### [ASSIGNMENT]
Find and copy each line of the data that includes "computer".

EXTRACTED RECORDS: Begin

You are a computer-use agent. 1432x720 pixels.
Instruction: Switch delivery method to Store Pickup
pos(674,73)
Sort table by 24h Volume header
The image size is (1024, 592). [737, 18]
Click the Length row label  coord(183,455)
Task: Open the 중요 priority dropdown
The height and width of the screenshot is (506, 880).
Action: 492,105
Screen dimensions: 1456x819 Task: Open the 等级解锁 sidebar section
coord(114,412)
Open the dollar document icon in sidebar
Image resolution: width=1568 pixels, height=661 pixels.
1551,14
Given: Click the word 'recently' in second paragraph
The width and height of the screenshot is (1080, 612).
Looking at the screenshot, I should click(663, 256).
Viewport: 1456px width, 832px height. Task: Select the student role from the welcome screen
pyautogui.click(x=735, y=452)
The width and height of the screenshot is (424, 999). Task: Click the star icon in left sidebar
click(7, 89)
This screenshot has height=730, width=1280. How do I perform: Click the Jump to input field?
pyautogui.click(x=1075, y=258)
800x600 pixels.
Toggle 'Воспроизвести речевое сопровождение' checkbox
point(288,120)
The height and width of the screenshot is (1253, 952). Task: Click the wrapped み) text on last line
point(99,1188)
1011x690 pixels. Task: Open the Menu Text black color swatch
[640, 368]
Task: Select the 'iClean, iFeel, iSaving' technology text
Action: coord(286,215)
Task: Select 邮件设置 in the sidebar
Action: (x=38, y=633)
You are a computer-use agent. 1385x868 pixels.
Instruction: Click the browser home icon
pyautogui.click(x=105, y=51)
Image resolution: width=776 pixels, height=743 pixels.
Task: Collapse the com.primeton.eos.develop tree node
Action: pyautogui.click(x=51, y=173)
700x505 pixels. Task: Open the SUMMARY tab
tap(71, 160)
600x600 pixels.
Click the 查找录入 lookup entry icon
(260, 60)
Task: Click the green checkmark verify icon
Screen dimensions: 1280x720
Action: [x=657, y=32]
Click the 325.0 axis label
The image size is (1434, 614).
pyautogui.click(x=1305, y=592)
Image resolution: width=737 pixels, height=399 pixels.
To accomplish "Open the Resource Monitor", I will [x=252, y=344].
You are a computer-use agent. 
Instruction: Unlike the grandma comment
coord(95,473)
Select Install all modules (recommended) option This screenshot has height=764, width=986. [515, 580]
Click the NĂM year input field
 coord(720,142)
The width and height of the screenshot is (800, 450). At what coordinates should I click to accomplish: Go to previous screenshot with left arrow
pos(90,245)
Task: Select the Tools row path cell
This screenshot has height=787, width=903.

EXTRACTED RECORDS: End

### [YOUR SOLUTION]
You are a computer-use agent. 1432x720 pixels.
You are a computer-use agent. 1385x868 pixels.
You are a computer-use agent. 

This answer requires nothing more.